Four men. Two of them holding Noi. And then Rose comes into sight, at a run, and grabs a teapot from the stove and hurls it at the nearest man. Hot water-Miaow can see it steam-arcs from the pot and splashes on the man as the teapot hits him in the chest, and the man cries out. Suddenly there are guns, and Rose is backing away.
Miaow steps back. No one has looked toward her. Moving slowly, afraid to take her eyes off them, she reaches the room where she slept, where she thinks her cell phone might be.
But when she looks, it’s not there.
She hears a burst of protest from Rose, followed by a slap and then silence. Miaow is looking everywhere in the room for something, anything, she can use as a weapon, and then she hears voices again. The men are moving through the house now, talking in low voices. The house is not big; it’s only a matter of moments before they find her. The fear she feels is a familiar companion from her years on the street, the same fear she felt in back alleys when she was hiding from one of the men who liked to hurt children.
The important thing, she knows, is to think clearly.
They are in the living room now. One man is giving orders. He mentions a place that Miaow knows, because Rafferty took her there, and Miaow makes herself memorize the name, afraid the fear will chase it out of her mind. If they are in the living room, how much time does she have? Her mental map of the house is vague. She was very drowsy when they carried her in. She is sure, though, there are only one or two rooms to go. She forces herself to continue to survey the room without rushing, looking for anything that might be useful. On the bookshelf, she sees it. It’s not a weapon, but she can use it.

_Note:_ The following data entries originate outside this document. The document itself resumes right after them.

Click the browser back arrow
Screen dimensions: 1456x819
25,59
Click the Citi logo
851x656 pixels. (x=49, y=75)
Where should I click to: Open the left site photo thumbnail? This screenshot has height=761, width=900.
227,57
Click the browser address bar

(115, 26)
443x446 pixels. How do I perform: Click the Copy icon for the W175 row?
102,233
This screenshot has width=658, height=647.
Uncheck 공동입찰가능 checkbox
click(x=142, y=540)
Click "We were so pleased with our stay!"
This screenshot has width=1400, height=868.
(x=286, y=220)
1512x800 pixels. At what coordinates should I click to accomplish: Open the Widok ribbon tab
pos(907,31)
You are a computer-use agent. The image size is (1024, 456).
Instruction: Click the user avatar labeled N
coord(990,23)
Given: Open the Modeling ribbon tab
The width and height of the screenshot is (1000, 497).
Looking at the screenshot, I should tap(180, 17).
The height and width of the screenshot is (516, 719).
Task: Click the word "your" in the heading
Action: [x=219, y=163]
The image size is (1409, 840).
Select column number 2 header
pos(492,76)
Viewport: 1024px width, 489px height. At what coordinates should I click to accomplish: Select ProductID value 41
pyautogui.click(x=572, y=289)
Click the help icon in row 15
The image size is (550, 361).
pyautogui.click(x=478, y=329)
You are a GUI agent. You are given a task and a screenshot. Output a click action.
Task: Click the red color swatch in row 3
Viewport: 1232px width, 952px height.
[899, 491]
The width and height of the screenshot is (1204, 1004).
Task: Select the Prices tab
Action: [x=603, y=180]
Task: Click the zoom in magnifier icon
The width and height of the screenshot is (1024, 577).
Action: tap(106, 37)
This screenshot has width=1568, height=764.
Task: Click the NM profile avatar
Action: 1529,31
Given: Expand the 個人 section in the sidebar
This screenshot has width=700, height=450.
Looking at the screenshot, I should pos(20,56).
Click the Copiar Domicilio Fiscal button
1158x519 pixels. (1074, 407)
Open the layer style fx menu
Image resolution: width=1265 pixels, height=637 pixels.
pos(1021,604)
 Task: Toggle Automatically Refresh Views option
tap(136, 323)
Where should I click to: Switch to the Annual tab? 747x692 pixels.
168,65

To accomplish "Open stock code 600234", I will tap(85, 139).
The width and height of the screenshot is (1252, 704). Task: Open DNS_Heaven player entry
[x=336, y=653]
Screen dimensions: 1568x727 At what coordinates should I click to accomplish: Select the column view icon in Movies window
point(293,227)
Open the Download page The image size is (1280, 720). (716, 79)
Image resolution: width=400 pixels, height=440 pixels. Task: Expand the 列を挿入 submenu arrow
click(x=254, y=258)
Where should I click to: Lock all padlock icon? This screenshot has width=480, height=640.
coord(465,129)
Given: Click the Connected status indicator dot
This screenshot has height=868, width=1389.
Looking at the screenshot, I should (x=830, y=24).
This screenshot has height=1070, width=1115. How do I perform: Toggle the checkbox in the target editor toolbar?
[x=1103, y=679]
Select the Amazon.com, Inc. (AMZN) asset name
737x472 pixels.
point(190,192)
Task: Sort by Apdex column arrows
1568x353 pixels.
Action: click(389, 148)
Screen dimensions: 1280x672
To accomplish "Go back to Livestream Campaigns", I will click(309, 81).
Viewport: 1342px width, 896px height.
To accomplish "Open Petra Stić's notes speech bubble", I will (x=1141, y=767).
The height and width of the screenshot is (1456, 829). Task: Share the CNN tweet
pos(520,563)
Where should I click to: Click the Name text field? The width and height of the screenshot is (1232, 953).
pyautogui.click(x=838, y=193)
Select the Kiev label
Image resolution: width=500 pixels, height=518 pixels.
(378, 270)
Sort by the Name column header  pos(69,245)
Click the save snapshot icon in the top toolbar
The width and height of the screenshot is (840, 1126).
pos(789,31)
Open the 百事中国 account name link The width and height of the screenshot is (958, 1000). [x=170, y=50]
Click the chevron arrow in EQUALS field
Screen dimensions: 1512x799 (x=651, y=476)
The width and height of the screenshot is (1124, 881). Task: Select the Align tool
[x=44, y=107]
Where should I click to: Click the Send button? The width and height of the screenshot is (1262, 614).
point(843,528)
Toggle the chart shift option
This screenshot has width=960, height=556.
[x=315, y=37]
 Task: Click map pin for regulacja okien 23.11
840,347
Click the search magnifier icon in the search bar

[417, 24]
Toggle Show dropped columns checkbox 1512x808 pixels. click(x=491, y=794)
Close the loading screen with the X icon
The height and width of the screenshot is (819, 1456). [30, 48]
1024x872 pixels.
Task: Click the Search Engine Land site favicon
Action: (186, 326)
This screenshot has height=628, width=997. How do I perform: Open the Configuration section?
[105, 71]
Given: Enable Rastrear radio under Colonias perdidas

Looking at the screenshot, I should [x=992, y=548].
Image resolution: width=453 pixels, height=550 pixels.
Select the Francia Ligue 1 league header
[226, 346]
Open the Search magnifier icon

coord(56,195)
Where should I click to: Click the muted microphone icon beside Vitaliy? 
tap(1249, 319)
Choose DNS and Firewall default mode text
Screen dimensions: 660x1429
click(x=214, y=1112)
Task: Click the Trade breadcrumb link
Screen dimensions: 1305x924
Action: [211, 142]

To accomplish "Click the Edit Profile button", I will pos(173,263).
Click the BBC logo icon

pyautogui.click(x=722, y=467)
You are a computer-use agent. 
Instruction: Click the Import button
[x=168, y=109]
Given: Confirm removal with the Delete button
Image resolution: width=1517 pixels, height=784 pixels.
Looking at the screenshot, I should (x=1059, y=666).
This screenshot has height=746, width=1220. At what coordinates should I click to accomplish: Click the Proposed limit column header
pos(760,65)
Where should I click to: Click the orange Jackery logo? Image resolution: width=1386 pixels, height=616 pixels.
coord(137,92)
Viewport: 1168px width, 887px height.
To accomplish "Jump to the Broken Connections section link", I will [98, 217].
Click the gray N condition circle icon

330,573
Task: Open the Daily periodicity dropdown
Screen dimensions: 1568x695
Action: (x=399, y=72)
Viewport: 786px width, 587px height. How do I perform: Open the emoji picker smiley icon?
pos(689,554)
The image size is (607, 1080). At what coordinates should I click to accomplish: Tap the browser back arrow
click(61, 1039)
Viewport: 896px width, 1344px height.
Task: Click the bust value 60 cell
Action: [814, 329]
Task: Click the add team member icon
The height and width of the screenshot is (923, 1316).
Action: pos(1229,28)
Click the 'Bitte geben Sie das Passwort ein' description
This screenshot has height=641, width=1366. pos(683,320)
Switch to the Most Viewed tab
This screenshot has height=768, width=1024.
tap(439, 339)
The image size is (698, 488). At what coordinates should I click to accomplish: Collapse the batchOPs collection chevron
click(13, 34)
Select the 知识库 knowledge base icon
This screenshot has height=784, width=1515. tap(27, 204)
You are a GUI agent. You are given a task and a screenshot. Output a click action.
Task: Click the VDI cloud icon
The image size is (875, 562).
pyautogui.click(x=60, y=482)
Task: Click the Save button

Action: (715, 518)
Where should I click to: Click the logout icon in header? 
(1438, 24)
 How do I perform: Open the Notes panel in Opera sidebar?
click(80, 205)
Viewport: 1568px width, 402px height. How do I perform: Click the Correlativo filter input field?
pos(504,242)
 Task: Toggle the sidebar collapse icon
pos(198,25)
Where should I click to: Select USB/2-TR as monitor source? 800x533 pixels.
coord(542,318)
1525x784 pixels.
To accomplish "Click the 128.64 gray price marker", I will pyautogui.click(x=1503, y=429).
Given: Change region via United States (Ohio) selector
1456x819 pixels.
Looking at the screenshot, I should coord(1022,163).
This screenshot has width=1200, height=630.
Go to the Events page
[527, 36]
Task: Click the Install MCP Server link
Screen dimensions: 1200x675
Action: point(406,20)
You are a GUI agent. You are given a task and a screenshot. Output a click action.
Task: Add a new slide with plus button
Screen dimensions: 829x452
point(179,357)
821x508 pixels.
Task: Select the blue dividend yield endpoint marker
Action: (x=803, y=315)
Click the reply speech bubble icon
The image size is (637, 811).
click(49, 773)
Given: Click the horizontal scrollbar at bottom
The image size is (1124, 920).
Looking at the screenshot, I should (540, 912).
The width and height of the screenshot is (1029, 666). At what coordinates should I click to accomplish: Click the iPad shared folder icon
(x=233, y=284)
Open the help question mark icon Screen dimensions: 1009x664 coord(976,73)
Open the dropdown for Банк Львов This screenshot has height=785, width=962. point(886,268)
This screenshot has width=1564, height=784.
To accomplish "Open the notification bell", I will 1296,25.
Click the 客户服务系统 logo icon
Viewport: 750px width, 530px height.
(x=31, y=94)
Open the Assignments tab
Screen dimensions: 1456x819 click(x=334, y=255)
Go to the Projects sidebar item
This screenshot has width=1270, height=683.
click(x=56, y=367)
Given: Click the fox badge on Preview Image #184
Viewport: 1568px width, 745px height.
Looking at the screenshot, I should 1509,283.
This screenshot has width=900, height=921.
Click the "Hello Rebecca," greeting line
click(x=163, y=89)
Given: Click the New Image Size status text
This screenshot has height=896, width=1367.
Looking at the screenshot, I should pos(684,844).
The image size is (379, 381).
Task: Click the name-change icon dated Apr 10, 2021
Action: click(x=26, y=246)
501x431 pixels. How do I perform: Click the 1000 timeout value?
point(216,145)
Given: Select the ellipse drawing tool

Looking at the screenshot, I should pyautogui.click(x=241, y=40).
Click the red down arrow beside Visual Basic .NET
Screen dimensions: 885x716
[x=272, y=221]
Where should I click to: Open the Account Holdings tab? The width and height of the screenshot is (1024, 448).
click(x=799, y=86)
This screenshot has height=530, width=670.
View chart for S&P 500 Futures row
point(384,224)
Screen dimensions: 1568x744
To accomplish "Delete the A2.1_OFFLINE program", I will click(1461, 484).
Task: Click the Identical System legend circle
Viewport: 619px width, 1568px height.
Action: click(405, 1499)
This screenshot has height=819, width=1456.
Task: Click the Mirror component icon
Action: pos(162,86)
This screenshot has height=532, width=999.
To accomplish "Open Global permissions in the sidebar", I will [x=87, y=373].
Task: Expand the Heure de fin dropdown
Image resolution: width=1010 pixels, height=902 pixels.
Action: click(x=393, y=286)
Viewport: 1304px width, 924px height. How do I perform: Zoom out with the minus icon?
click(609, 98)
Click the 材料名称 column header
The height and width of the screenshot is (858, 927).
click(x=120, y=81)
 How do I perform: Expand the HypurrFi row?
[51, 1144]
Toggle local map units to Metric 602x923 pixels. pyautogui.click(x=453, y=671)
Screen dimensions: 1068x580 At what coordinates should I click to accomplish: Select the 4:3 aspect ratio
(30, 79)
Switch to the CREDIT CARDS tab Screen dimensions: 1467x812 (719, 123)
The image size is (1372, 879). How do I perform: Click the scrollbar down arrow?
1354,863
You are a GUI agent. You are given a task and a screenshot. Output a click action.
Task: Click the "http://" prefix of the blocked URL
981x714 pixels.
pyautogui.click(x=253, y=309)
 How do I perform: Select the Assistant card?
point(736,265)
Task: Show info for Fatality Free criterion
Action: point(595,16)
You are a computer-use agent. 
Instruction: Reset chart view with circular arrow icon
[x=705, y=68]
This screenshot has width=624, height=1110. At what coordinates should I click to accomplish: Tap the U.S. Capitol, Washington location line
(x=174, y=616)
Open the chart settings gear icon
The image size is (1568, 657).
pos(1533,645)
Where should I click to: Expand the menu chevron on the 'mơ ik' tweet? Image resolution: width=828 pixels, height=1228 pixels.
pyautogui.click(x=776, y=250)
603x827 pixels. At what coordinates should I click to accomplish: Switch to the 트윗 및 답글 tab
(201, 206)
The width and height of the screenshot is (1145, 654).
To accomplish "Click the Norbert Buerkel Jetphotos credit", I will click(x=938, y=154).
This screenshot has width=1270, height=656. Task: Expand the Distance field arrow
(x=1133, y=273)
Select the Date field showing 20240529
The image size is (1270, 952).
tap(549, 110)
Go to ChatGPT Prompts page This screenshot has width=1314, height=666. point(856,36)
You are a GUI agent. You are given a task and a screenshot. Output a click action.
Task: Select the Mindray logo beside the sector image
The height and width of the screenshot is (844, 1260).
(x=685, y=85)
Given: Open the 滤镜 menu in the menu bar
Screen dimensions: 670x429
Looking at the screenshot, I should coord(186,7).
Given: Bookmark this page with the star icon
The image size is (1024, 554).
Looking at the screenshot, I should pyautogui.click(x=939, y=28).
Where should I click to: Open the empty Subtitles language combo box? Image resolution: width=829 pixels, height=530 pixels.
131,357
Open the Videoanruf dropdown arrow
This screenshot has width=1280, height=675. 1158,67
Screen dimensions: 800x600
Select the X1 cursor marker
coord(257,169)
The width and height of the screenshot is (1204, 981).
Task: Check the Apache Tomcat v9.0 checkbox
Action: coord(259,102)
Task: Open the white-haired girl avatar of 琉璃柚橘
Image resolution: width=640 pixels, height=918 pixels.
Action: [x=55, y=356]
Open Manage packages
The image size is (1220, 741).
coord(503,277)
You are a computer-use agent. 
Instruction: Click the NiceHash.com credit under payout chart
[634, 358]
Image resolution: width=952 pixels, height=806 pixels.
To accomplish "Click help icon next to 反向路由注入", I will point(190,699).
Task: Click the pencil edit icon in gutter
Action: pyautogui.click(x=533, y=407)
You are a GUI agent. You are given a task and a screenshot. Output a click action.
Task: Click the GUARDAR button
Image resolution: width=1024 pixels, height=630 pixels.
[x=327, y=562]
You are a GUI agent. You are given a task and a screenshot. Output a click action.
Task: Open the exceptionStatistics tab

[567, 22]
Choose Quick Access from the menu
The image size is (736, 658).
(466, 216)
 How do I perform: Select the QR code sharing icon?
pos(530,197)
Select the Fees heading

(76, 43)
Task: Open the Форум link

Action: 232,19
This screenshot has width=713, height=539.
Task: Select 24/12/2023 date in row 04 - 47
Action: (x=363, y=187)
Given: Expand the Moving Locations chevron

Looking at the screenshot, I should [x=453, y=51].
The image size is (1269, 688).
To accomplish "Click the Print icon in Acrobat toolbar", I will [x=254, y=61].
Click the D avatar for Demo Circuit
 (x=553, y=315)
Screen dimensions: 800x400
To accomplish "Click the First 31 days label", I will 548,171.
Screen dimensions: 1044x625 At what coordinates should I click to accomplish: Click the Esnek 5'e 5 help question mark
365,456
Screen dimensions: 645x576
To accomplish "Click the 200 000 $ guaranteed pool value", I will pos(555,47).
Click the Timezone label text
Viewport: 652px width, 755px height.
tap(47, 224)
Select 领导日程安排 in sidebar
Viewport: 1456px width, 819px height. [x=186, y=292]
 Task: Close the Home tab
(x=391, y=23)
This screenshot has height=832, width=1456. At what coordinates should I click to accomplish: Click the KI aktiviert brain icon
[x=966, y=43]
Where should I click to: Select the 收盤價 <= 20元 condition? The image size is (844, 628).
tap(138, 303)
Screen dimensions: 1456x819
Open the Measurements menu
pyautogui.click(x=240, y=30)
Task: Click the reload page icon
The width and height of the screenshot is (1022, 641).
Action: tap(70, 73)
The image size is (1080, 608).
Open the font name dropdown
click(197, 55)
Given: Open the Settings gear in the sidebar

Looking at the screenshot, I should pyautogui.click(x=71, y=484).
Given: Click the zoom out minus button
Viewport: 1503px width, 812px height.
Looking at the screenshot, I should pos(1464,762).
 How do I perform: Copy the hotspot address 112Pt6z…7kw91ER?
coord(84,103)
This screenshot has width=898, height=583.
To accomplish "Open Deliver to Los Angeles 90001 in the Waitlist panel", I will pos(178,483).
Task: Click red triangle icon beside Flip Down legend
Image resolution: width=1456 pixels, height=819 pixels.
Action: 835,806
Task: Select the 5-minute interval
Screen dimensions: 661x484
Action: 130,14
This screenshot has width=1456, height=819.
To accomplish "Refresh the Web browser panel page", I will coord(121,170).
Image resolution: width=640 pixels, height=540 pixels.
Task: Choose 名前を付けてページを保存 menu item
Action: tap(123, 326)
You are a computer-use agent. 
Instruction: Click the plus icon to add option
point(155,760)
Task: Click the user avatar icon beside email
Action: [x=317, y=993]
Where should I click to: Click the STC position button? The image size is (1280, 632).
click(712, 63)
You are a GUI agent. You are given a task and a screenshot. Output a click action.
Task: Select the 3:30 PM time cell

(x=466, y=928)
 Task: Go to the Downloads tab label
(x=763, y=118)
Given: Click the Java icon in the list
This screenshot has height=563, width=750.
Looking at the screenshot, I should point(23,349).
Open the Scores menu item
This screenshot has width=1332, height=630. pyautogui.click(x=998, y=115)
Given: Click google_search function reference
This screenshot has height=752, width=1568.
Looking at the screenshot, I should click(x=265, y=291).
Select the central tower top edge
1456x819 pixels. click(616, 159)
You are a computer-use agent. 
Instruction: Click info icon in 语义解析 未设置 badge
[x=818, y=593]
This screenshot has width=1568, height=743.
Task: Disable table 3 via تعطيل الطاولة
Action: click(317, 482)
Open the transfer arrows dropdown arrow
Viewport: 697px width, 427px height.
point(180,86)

A children’s book, full of bright animals and easy words in big print, the kind of thing Rafferty used to buy her. She grabs it, snatches a pen from the desk, and creeps into the closet. The closet will give her an extra minute.
She has to leave something for Poke. It can’t be anything the men can read.
If only she had her phone.
The idea sweeps over her. She closes her eyes for a moment, trying to visualize. As she hears them coming nearer, she rips a page out of the book and begins to write, just numbers. She writes them fast, almost without thinking.
By the time they open the closet door and she looks up at them, she has shoved the book and the pen into the far corner of the closet and folded the note into a tight square in her palm. There are two of them.